From 1 February, Kosovo residents will use the euro for cash and payment transactions, the country’s central bank announced in a decree on Wednesday.

The move could cause controversy and even unrest because until now ethnic Serb communities in Kosovo have used the dinar, Serbia’s official currency, in both public institutions and commercial establishments.

Salaries, pensions, child allowances and social assistance to employees of Serbian institutions were paid in dinars. In shops in the north of Kosovo, all prices for products are in dinars.

According to a Central Bank regulation, currencies other than the euro may be used in Kosovo only for physical storage or bank accounts.

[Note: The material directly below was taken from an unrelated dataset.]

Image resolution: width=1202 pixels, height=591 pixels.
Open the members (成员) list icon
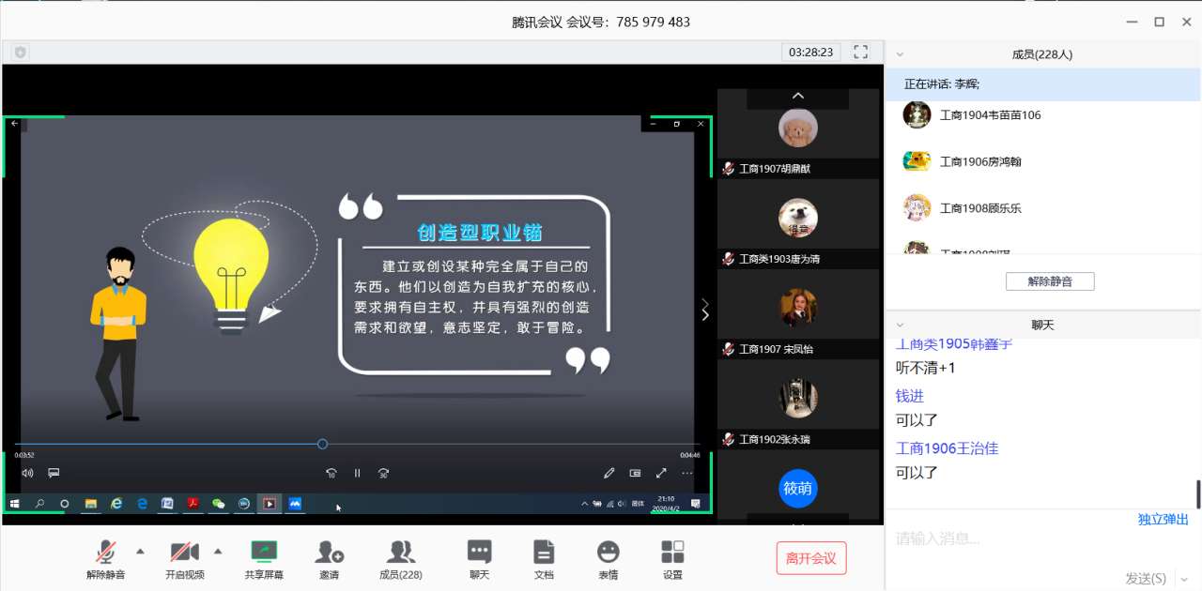[400, 553]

The dinars come into Kosovo from the National Bank of Serbia, whose vault is in the town of Leposavic, also in northern Kosovo near the border with Serbia.

Serbian President Aleksandar Vučić called the announcement to abandon the dinar “alarming,” saying it “calls into question all processes of both normalization and dialogue.”

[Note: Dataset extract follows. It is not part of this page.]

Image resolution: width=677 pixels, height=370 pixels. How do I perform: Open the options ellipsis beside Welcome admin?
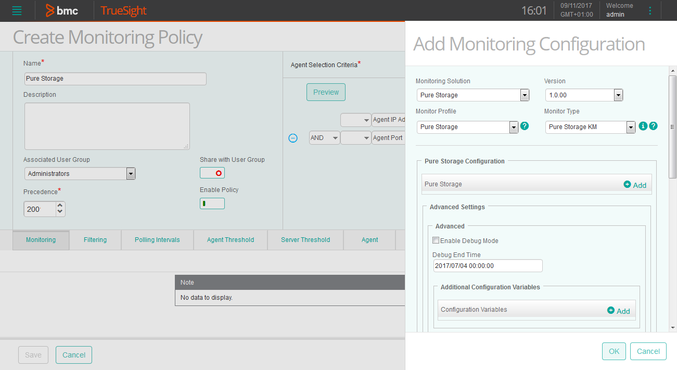click(650, 10)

In September 2021, Kosovo’s announcement to ban Serbian licence plates sparked controversy and protests. Kosovo is predominantly Albanian, with a small percentage of ethnic Serbs, most of whom are concentrated along the northern border with Serbia.

Kosovo declared its independence from Serbia in 2008, and most UN member states, including the United States, Britain, France, Germany and Turkey, have recognised it as an autonomous country.